The nuances of ovarian morphology have been reviewed in Chapter 16. It is important here to note that because polycystic ovarian morphology has become an integral part of the diagnosis of PCOS, patients suspected of having androgen excess should undergo transvaginal sonography when possible. Importantly, the definition of "polycystic-appearing" ovaries is relatively uniform and specific. It should also be understood that although virginal women and others who do not tolerate a transvaginal ultrasound probe can undergo transabdominal ultrasonography for ovarian examination, this latter method is considerably less sensitive than the transvaginal approach (26).
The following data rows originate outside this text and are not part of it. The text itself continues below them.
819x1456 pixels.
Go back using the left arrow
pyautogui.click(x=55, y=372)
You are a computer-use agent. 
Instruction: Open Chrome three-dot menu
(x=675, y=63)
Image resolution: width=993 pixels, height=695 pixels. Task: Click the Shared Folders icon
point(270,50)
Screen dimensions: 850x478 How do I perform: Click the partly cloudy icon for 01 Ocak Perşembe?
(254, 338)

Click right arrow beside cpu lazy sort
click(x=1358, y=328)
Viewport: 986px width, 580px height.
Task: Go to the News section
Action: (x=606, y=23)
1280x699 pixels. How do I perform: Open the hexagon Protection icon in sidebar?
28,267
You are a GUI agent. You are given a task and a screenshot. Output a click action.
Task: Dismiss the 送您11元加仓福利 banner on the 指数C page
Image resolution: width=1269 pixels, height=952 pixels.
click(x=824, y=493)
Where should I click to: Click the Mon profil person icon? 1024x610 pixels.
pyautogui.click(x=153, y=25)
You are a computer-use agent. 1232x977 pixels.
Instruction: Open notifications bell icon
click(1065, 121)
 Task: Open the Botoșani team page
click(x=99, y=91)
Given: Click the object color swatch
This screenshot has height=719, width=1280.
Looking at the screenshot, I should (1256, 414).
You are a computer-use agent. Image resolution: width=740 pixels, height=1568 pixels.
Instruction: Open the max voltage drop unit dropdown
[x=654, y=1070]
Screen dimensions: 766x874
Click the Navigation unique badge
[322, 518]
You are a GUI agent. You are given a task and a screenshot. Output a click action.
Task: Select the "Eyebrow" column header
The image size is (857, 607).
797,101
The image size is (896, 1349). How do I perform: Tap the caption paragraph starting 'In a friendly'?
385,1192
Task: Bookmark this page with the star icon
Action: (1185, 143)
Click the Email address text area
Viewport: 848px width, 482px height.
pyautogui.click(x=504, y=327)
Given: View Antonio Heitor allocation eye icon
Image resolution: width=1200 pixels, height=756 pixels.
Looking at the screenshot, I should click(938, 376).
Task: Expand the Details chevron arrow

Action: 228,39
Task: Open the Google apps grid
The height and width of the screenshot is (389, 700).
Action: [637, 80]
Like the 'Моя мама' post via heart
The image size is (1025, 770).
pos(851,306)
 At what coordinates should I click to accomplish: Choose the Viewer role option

2.4. Predictive Value of the Clinical Features Observed in Patients With Possible Androgen Excess
Clinical experience has indicated that the majority of women with signs of virilization (i.e., mas-culinization of body muscular, severe or extreme male-pattern balding or hirsutism, clitoromegaly, etc.) will have androgen excess. Although rarely a sign of PCOS, virilization can be seen in patients with disorders of severe insulin resistance, androgen-secreting tumors, and androgenic substance abuse. Less clear is the predictive ability of less dramatic signs and symptoms. Although reviewed previously (see Chapter 14), it is still noteworthy to briefly summarize the predictive ability of the various historical and clinical features of androgen excess.